DAELPOS.com – Kehandalan perangkat desa yang didukung dengan sistem pengelolaan pemerintah yang akuntabel, transparan, dengan melibatkan peran aktif masyarakat akan meminimalkan terjadinya korupsi pada pengelolaan keuangan di desa. Pesan tersebut disampaikan Pimpinan KPK Alexader Marwata dalam peluncuran Program Desa Antikorupsi di Kampung Mataraman, Desa Panggungharjo, Sewon, Bantul, Daerah Istimewa Yogyakarta.

Hadir dalam peluncuran tersebut Gubernur DIY Sri Sultan Hamengkubuwono X, Menteri Desa, Pembangunan Daerah Tertinggal dan Transmigrasi (PDTT) A. Halim Iskandar, Plt. Deputi Pendidikan dan Peran Serta Masyarakat KPK Wawan Wardiana, Dirjen Bina Pemdes Kementerian Dalam Negeri Yusharto Huntoyungo, Dirjen Perimbangan Kementerian Keuangan Astera Prima Bhakti, Bupati dan Walikota serta Forkominda di seluruh wilayah DIY, Pengurus Asosiasi Pemerintah Desa Seluruh Indonesia (APDESI), serta perangkat dan masyarakat Desa Panggungharjo.

“Desa adalah miniaturnya Negara Indonesia, di mana Kepala Desa dipilih secara langsung oleh masyarakat dan juga melakukan pengelolaan anggaran secara otonomi. Oleh karenanya, upaya-upaya pencegahan korupsi penting dilakukan sejak pada lingkup desa,” pesan Alex.

Pada pengelolaan anggaran pemerintah daerah dalam rangka pemberdayaan desa, Sri Sultan Hamengku Buwono X menuturkan bahwa dana keistimewaan Pemda DIY akan direalisasikan untuk bantuan bagi seluruh kelurahan dan desa. Di mana pengelolaan dana tersebut harus mengacu pada prinsip-prinsip reformasi birokrasi yang sedang disusun secara khusus untuk tata kelola pemerintah desa/kelurahan di DIY.

Menurutnya, pengelolaan keuangan desa yang akuntabel dan transparan selaras dengan pencanangan desa antikorupsi, yang akhirnya akan menumbuhkan desa yang mandiri, berbudaya, dan memberikan manfaat kesejahteraan bagi masyarakatnya.

Sementara itu, Menteri Desa PDTT A. Halim Iskandar menerangkan bahwa pemerintah pusat dan daerah punya komitmen bersama dalam medorong pembangunan desa untuk semakin maju dan berkembang.
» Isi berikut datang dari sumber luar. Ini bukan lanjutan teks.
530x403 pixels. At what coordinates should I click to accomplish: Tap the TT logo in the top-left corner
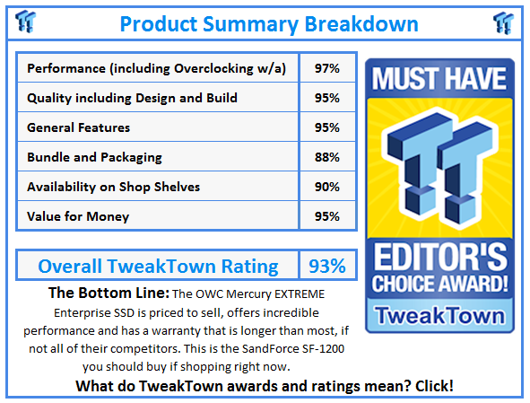tap(26, 22)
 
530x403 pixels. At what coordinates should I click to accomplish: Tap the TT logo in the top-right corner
tap(503, 22)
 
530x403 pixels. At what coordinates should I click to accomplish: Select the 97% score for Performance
tap(327, 68)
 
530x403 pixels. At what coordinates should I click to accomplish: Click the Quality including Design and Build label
tap(132, 98)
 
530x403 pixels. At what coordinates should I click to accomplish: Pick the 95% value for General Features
tap(327, 127)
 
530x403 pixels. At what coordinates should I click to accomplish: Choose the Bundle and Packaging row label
tap(94, 157)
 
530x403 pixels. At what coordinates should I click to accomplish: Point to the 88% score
tap(327, 157)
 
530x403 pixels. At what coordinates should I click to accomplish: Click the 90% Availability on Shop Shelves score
tap(327, 187)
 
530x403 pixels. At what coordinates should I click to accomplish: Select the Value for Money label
tap(78, 216)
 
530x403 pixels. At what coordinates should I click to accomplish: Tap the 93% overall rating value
tap(327, 266)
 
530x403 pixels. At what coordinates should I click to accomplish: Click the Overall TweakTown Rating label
tap(158, 266)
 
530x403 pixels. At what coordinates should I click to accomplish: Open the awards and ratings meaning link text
tap(265, 385)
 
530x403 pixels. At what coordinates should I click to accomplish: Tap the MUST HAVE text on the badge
tap(439, 79)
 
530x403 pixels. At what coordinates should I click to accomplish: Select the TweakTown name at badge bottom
tap(439, 314)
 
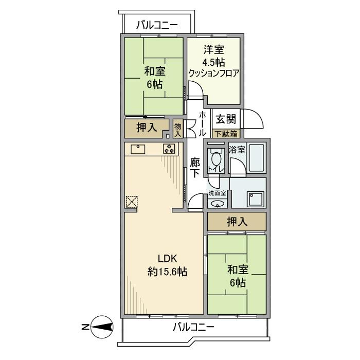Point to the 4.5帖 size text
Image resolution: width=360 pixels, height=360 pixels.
(x=213, y=62)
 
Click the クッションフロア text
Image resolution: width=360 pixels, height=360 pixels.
(x=213, y=73)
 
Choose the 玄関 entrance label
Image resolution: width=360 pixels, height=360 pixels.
(x=225, y=120)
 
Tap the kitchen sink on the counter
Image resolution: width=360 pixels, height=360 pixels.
(x=139, y=149)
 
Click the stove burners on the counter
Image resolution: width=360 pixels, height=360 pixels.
(x=169, y=149)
Ia mengatakan bahwa kini perhatian pemerintah pusat melalui kementerian dan lembaga kepada desa maupun kelurahan semakin meningkat melalui berbagai implementasi program dan kegiatan, seperti halnya Peluncuran Desa Antikorupsi ini. Hal tersebut, katanya, sebagai bukti bahwa desa memiliki sumber daya dan potensi yang bisa terus dikembangkan dan dikelola dengan baik agar memberikan manfaat bagi kesejahteraan masyarakatnya.

See also  SIKM Syarat Masuk Wilayah DKI Jakarta, Simak Penjelasan Berikut Ini

“Desa Antikorupsi harus diimplementasikan pada 74.961 desa yang ada di seluruh Indonesia, sehingga tata kelola pemerintahan yang baik akan tumbuh sejak dari desa,” jelas Halim Iskandar.

Plt. Deputi Pendidikan dan Peran Serta Masyarakat KPK Wawan Wardiana menjelaskan bahwa Desa Antikorupsi bukan sebuah pembangunan sistem baru, tetapi lebih kepada implementasi dan mensinergikan program pemerintah yang ada dengan pelibatan masyarakat sebagai komponen utama dalam mendukung pembangunan desa yang bebas korupsi.

Desa Panggungharjo terpilih menjadi pilot project program peluncuran Desa Antikorupsi berdasarkan lima komponen indikator, yaitu penguatan tata laksana, pengawasan, kualitas pelayanan publik, partisipasi masyarakat, dan kearifan lokal.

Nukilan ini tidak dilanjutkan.